» STATED TASK
Count the lines in the entries below that contain the word "height". Matching is case-sensitive, and the reply should be the number alone.

» TASK MATERIAL
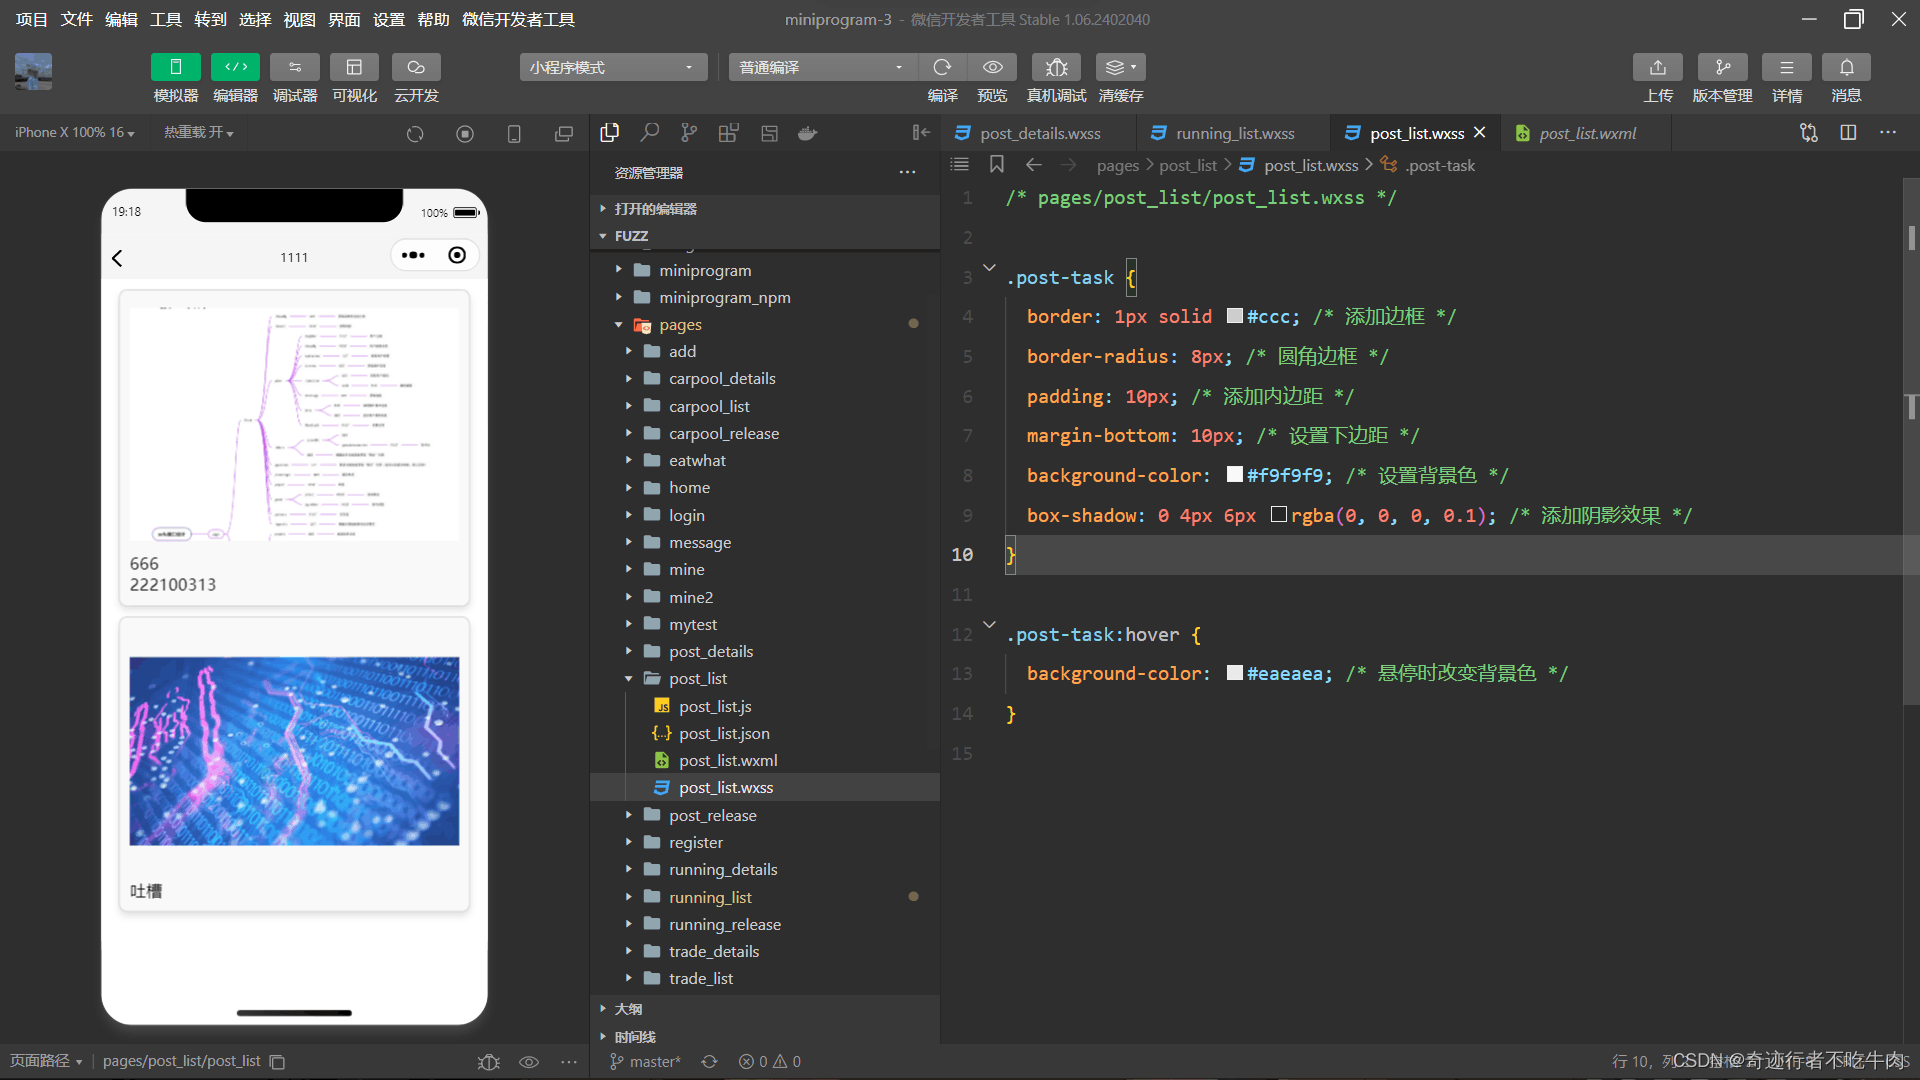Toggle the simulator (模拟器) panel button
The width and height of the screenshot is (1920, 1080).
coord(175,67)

--

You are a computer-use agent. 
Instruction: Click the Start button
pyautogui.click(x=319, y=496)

...

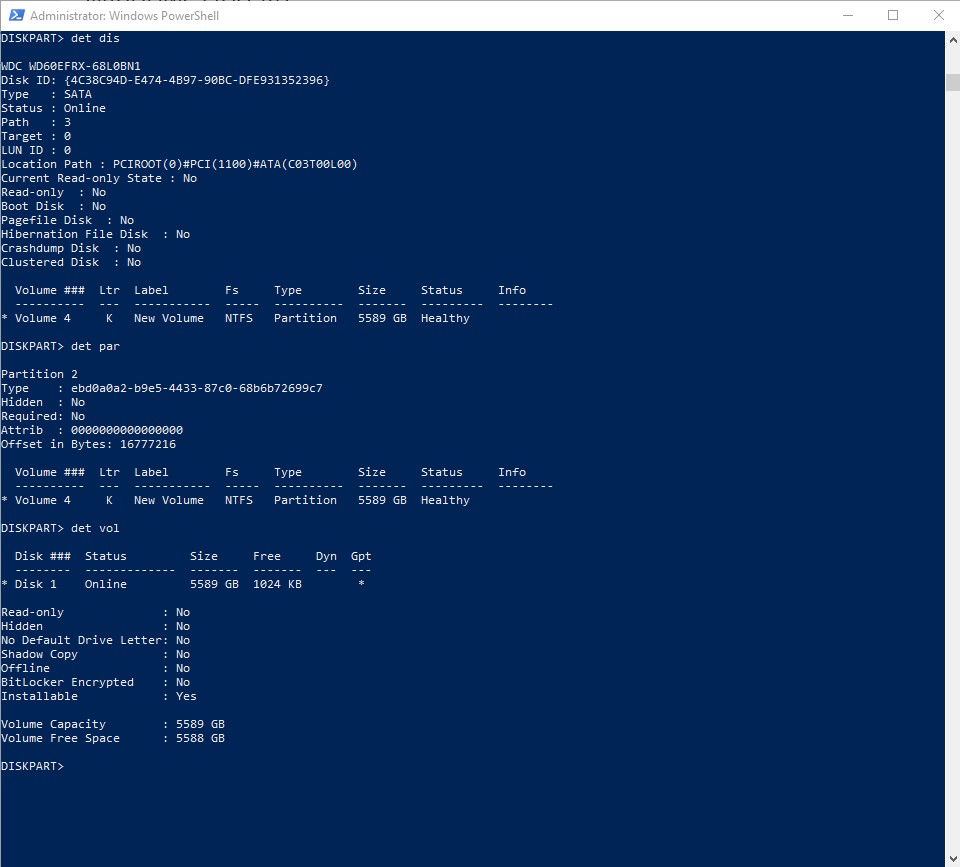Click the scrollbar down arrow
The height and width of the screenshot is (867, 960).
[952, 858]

» WRITTEN SOLUTION
2